[Collected data]
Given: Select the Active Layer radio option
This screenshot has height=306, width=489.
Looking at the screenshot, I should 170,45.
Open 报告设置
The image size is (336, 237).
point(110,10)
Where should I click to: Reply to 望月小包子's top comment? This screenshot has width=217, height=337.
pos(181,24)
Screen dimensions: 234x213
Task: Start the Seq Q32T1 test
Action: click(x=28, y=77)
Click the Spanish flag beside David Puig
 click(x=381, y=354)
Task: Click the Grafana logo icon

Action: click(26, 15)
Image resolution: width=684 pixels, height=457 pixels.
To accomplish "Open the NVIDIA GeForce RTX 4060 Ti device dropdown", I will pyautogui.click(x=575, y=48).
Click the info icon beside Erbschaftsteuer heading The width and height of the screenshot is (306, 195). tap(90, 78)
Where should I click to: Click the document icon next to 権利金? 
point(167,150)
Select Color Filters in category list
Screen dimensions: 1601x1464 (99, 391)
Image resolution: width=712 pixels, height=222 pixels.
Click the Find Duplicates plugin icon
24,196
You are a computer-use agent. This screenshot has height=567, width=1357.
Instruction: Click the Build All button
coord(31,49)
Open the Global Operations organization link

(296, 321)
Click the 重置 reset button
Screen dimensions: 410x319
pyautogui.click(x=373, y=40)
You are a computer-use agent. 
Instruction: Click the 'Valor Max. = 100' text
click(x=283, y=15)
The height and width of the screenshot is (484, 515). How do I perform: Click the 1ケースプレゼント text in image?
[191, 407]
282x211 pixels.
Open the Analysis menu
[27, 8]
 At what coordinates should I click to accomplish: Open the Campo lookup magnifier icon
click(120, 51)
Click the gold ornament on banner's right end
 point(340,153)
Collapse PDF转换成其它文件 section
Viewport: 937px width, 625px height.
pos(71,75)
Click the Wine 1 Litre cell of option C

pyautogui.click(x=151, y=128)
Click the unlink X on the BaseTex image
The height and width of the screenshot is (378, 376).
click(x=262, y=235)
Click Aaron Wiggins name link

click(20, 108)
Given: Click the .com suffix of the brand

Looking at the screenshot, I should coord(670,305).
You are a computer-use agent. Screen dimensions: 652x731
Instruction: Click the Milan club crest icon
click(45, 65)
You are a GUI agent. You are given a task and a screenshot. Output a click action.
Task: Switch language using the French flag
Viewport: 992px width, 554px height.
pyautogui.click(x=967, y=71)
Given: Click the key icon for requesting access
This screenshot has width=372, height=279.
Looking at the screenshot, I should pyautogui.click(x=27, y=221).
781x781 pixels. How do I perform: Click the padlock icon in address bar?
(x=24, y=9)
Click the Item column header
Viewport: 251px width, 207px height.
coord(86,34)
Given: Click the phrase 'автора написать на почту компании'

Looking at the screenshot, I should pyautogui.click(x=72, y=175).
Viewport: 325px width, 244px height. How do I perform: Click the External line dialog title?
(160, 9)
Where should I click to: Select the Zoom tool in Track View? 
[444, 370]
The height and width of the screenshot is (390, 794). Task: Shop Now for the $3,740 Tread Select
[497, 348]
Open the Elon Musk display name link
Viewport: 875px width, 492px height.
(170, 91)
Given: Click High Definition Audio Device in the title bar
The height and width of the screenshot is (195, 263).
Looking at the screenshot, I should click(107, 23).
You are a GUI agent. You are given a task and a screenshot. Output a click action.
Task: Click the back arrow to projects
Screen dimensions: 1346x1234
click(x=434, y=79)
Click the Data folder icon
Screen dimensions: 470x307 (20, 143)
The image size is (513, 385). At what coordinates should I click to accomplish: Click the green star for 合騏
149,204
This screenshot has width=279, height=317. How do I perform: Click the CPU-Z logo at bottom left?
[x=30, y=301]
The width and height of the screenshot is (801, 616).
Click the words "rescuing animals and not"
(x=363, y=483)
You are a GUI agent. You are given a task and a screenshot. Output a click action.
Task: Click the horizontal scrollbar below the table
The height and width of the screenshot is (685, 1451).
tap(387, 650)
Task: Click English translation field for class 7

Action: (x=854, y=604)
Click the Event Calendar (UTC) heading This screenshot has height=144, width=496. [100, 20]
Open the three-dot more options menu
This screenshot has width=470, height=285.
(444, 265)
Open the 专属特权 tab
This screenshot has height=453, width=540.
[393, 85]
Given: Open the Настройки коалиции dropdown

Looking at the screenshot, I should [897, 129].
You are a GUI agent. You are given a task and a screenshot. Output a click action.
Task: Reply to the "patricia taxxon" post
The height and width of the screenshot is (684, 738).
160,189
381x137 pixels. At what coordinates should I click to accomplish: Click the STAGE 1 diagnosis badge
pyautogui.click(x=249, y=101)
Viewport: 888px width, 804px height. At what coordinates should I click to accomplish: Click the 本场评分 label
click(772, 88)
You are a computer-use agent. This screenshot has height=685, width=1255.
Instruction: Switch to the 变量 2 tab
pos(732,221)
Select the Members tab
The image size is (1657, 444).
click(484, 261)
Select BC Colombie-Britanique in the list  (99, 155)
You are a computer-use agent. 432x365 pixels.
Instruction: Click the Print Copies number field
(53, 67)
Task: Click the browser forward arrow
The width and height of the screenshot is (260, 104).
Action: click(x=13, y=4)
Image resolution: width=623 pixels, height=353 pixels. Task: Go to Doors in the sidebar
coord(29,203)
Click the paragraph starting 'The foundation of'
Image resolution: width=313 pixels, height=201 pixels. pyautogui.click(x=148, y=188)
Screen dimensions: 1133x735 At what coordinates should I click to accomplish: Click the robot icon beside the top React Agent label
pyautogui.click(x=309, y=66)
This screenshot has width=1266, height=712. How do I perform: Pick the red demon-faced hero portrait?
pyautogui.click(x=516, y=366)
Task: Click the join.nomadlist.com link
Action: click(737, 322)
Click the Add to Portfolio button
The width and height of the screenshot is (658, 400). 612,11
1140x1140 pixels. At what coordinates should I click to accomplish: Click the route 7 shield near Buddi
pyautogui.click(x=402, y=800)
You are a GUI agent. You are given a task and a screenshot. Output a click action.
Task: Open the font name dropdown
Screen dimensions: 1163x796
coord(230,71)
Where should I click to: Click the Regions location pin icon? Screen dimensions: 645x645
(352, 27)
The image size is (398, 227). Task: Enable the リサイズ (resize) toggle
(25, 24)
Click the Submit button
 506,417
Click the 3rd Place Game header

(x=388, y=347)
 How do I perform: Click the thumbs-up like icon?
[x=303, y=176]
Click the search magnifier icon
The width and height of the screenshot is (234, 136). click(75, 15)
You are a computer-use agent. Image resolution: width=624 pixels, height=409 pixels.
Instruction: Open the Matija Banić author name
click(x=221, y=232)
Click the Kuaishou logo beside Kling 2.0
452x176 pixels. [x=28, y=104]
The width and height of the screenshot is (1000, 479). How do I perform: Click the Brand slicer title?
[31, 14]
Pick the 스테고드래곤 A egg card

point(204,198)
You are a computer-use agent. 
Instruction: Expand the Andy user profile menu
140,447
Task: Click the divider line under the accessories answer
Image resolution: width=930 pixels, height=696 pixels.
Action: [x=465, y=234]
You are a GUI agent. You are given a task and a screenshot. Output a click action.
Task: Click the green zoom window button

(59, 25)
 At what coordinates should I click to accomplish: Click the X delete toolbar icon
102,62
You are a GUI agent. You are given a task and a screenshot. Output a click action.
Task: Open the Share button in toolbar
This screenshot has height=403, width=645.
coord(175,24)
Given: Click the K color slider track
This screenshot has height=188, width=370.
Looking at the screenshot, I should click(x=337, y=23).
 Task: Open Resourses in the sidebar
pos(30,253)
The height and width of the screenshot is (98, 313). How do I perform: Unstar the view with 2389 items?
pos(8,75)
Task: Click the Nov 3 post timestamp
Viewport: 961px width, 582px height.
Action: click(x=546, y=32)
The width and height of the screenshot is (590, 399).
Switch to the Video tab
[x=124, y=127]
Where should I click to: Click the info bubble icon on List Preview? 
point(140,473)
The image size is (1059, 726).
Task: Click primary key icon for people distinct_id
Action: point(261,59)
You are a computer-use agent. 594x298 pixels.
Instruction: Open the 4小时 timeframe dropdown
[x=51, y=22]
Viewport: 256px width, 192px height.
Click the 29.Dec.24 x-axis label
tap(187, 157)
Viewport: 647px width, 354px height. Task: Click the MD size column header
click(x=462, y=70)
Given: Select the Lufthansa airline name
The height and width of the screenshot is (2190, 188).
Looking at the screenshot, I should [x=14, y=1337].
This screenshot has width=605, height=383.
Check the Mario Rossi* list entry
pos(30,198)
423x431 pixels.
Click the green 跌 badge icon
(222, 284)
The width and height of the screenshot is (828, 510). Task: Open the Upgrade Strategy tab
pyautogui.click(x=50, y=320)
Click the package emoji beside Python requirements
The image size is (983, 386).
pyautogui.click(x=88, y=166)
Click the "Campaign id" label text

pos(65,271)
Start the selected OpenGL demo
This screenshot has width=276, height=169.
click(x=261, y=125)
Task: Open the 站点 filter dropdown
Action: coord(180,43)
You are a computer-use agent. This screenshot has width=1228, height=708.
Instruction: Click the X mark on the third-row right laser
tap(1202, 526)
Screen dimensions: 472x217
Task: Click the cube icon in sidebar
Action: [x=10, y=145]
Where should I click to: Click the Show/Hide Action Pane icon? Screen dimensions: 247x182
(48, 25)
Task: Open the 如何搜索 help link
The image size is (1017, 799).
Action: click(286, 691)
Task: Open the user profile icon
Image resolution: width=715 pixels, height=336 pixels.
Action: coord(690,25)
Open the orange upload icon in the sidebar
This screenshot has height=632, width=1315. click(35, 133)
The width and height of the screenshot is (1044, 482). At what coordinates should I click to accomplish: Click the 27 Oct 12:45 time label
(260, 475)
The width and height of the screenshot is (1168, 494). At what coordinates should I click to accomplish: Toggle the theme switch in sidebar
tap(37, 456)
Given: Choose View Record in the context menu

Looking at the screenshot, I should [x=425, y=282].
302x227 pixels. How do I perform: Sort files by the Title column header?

* **What needs to be done**: Which lines of the records above hold the word "post"? Copy each one out.

* **Solution to this exercise**:
Task: Reply to the "patricia taxxon" post
Task: Click the Nov 3 post timestamp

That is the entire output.